Makes me wonder how Close and O'Toole might have been...
3 September 2010 | by winstonfgSee all my reviews

It's been a long time since I saw the "original" (film, that is), but I think this version stands up very well. The script, of course, is sumptuous, and the actors clearly enjoy themselves with it. The production also seems less stagey than what I remember of the 1968 version, something which is often difficult to achieve on the small screen.

For me, Glenn Close's Eleanor was superb - possibly even better than Hepburn's; but I'd have to see the original again to make sure. She interprets the transitions between scheming power-broker, desolate prisoner and wistful "ex" with a naturalness that I don't remember in the original, yet somehow still manages to deliver the comic lines (and there are plenty) with the timing of a master. And there were only a couple of occasions when I detected any hint of Hepburn's shadow.

As for Henry: I like Patrick Stewart a lot, but I'm not sure this was his role. He's always seemed a little brittle when it comes to passion; and if there's one thing Henry was, it was passionate. There are also times when he comes across as declamatory (probably the Shakespearean training) and, while O'Toole could probably be accused of the same thing, I missed his energy. It's also plain that he is older than Close, when in fact Henry was 11 years younger than Eleanor (and that was a lot in those days). That said, he makes a good fist of it; and some of the exchanges between the two of them are memorable.
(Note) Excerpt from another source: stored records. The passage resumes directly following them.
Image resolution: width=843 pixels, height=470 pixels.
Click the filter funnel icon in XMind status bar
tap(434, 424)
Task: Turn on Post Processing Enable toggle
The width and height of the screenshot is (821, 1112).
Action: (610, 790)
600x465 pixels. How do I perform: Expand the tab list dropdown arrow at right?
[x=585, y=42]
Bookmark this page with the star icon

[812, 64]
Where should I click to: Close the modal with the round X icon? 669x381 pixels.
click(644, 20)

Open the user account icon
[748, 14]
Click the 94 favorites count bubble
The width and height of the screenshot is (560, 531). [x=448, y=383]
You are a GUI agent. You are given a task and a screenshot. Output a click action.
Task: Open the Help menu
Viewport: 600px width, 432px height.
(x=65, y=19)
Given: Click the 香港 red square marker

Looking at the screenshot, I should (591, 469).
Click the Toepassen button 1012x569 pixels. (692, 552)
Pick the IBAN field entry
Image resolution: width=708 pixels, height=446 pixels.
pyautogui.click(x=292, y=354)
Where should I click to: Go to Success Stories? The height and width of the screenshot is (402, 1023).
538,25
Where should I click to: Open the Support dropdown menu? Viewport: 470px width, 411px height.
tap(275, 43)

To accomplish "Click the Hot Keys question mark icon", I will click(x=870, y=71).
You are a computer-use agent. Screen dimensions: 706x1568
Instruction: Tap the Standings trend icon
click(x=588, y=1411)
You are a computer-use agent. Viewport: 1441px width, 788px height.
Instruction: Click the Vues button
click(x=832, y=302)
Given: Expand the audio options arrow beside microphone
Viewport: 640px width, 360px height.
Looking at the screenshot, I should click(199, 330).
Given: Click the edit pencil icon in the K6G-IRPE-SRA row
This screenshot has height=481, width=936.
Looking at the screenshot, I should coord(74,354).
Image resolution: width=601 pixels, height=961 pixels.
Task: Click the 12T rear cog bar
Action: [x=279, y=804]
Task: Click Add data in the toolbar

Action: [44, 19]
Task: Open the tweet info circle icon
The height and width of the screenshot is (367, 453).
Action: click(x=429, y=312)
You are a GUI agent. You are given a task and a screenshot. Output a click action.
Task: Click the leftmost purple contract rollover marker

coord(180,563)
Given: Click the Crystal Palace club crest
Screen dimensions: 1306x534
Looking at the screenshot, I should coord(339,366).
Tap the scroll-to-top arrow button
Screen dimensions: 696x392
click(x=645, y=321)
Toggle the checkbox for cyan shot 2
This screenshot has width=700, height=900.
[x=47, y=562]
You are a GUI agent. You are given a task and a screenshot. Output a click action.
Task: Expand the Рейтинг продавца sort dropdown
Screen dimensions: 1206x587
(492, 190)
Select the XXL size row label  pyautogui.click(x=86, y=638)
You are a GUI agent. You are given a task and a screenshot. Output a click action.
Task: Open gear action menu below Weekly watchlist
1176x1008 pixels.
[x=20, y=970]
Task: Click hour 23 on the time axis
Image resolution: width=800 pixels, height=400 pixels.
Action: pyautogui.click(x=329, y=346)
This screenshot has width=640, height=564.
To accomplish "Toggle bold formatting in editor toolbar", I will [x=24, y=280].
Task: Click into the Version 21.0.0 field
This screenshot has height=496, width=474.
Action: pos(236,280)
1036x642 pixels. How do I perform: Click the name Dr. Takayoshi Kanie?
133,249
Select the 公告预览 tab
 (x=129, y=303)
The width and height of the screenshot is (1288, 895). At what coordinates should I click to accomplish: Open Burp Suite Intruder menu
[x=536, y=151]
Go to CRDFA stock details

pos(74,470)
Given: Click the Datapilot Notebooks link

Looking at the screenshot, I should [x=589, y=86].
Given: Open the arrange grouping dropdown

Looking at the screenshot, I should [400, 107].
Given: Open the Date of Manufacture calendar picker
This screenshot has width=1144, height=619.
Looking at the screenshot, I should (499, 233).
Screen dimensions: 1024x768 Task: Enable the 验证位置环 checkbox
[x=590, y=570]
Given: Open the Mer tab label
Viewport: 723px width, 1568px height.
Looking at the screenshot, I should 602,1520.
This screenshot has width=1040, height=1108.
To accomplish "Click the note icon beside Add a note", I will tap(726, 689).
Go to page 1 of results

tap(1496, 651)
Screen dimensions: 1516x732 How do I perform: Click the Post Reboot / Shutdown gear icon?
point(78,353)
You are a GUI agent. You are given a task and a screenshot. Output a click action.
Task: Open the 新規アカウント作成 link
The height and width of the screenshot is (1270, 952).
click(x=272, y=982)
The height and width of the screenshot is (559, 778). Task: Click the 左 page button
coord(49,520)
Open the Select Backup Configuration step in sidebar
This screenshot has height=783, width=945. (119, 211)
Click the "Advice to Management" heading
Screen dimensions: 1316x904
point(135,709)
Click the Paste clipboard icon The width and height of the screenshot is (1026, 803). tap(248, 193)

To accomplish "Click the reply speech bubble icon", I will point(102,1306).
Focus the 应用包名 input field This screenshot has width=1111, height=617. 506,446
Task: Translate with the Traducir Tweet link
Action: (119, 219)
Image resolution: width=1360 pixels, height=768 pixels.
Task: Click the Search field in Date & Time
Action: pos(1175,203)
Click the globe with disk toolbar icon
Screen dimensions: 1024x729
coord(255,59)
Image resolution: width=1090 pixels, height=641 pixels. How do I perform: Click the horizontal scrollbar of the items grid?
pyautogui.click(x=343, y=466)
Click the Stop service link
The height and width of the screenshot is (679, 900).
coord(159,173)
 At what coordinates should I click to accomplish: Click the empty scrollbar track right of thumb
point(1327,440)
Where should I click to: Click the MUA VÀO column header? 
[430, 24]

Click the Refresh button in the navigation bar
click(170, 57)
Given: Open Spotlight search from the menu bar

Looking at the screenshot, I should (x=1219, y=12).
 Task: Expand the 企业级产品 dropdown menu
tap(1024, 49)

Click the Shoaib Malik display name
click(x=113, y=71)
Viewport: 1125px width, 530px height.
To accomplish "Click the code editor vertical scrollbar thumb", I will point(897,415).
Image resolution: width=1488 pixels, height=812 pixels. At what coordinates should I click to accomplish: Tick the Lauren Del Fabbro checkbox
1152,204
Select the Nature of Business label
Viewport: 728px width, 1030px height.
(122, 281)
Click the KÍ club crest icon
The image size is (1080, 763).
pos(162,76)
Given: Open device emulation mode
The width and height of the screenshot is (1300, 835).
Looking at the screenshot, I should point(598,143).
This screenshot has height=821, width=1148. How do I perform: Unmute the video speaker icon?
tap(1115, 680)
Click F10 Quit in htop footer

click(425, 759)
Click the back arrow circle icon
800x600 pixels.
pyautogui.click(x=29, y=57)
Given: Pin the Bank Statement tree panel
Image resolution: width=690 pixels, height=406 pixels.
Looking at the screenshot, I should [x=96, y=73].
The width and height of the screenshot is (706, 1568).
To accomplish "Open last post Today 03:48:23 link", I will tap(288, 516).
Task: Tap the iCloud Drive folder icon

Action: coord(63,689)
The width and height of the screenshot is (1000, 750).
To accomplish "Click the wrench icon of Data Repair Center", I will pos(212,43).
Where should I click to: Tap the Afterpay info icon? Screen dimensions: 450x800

Where this production really scores though is in its drawing of the smaller characters. I hardly even remember what the sons were like in the original, but here they all have distinct personas; with Andrew Howard's Richard the standout. Rafe Spall even manages to flesh out the character of John - by James Goldman's own admission, the worst written of all of them - and John Light's unloved, Machiavellian Geoffrey is perfectly believable. Johnathan Rhys-Myers' ambivalent Philip also hints at the savvy of a man who would go on to become one of France's greatest kings. Only Yuliya Vysotskaya, as Alys, seemed slightly weak - too timid for a princess of France for me - but that probably has more to do with the script than anything.

Maybe I'm just a sucker for historical drama, but I thought this was an excellent (and brave, considering the original) effort at depicting two of the most powerful and interesting figures of their time.